**VORLIEGENDER TEXT:**
Aus dem rheinischen Adelsgeschlecht der Grafen und Freiherren von Mirbach-Harff gingen nicht nur Schlossherren und Gutsbesitzer hervor, sondern auch Diplomaten und ebenso Ranghohe Offiziere. Treu und Pflichtbewusst dienten Sie ihren Kaisern und Königen. Einer der berühmtesten dieses Geschlechtes war wohl Graf Wilhelm von Mirbach-Harff. Er stand zu Anfang des letzten Jahrhunderts im diplomatischen Dienst der Deutschen Kaiserregierung. Wer aber genau war dieser spätere Diplomat Wilhelm Graf von Mirbach-Harff? Er wurde als Baron Wilhelm, genannt Baron Willy von Mirbach-Harff als Sohn des Kämmerers Ernst Graf von Mirbach-Harff und Gräfin Wilhelmine von Thun und Hohenstein am 02. Juli 1871 in Ischl, Österreich geboren. Sein Vater Ernst Freiherr von Mirbach entstammte der in Österreich lebenden Linie derer von Mirbach und er erbte nach dem Tode seines Bruders Wilhelm im Jahre 1882 Schloss Harff und den Titel des Grafen von Mirbach-Harff. So siedelte Graf Ernst von Mirbach-Harff mit seiner Familie von Österreich nach Schloss Harff über.
Sein Sohn Baron Wilhelm absolvierte sein Abitur in Bedburg an der dortigen Rheinischen Ritterakademie. Diese war auf Schloss Bedburg beheimatet und der Gründer dieser Schule für Söhne des rheinischen und des ausländischen Adels war im Jahre 1837 Baron Wilhelms eigener Vorfahr Johann Wilhelm von Mirbach-Harff. Nach seinem Studium mit dem Abschluss des großen Staatsexamen begann dann für Baron Wilhelm eine beispiellose Karriere im diplomatischen Dienst. Seine erste Station führte ihn ein halbes Jahr vor der Jahrhundertwende als dortiger Botschaftssekretär nach London.
Am 29. Mai des Jahres 1901 verstarb auf Schloss Harff sein Vater Ernst Graf von Mirbach-Harff und Baron Wilhelm wurde neuer Schlossherr und erbte ebenfalls den Grafentitel von Mirbach-Harff. In den folgenden Jahren war Graf Wilhelm im diplomatischen Dienst in
Den-Haag, Budapest und Paris tätig. Als 1. Sekretär kam er im Jahre 1911 an die Gesandtschaft in St.Petersburg. Im März 1918 war es auch Graf Wilhelm, der nach dem Friedensschluss von Brest-Litowsk, die ersten Verhandlungen leitete zur Rückführung der Kriegsgefangenen. Ende April des gleichen Jahres sollte er nun für sein letztes großes Amt vorgesehen sein. Seine sehr guten und umfangreichen Erfahrungen mit den Russischen Verhältnissen der damaligen Zeit sollten es auch sein, die die kaiserliche Regierung dazu veranlasste Graf Wilhelm nach Moskau zu entsenden als offiziellen Vertreter, im Range eines Gesandten und bevollmächtigten Ministers.

**GEGEBENE DATEN:**

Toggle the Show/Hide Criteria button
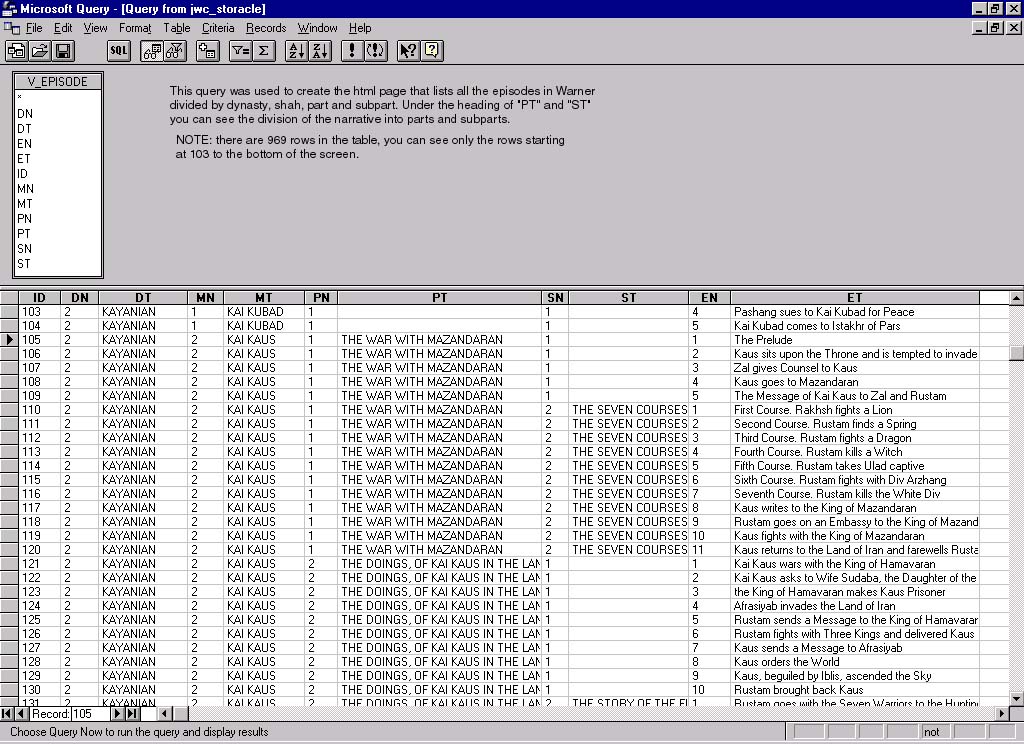The height and width of the screenshot is (744, 1024). click(x=175, y=50)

**AUFGABEN:**
[1] In welchem Jahr kam Wilhelm von Mirbach-Harff laut dem Text über ihn als 1. Sekretär an die Gesandtschaft in St. Petersburg?
[2] Übersetze diesen Satz aus dem Text über Wilhelm von Mirbach-Harff ins Englische: „Seine erste Station führte ihn ein halbes Jahr vor der Jahrhundertwende als dortiger Botschaftssekretär nach London.“
[3] Führe den Text über Wilhelm von Mirbach-Harff im Anschluss an seinen letzten Satz weiter.

**LÖSUNGEN:**
[1] Im Jahre 1911.

[2] His first posting took him to London half a year before the turn of the century, as embassy secretary there.

[3]
Seit Wochen war die Lage von Graf Wilhelm sehr gefährlich. Dies berichteten ihm auch immer wieder Korrespondenten, doch der Graf nahm die ihm überbrachten Warnungen nicht besonders ernst.
Doch wie hatte sich bis dahin die politische Lage in Russland entwickelt? Am 28. November 1917 hatten die Verhandlungen von Brest-Litowsk zwischen Russland und Deutschland begonnen. Beim Abschluss der Verhandlungen kam dann zwischen den beiden Kontrahenten ein Friedensvertrag zu Stande, bei dem in Russland die Bolschewiken weiterhin an der Macht bleiben konnten. Jedoch hatten Ihre Zugeständnisse zur Folge, dass Russland große Gebietsverluste dadurch erlitt.
Am Vormittag des 06. Juli 1918 ersuchten zwei Revolutionäre das Büro von Graf Wilhelm in Moskau auf und baten um eine Unterredung. Diese wurde ihnen dann vom kaiserlichen Gesandten bewilligt. Bei der Unterredung waren noch ein Deutscher Offizier und Legationsrat Hitzler anwesend. Plötzlich und unerwartet zogen die beiden Revolutionäre ihre Pistolen und schossen auf den Deutschen Botschafter. Graf Wilhelm wurde nur leicht am Kopf verletzt und ehe sie daran gehindert werden konnten, warfen die beiden Revolutionäre Handgranaten in den Raum und retteten sich selbst mit einem Sprung aus dem Fenster. Graf Wilhelm von Mirbach-Harff wurde so schwer verletzt, dass er ohne das Bewusstsein wieder zu erlangen kurze Zeit danach verstarb. Der deutsche Offizier und Legationsrat Hitzler blieben unverletzt. Mit diesem feigen und hinterhältigen Mord sollte Stimmung gegen den Friedensvertrag und seine Auswirkungen gemacht werden.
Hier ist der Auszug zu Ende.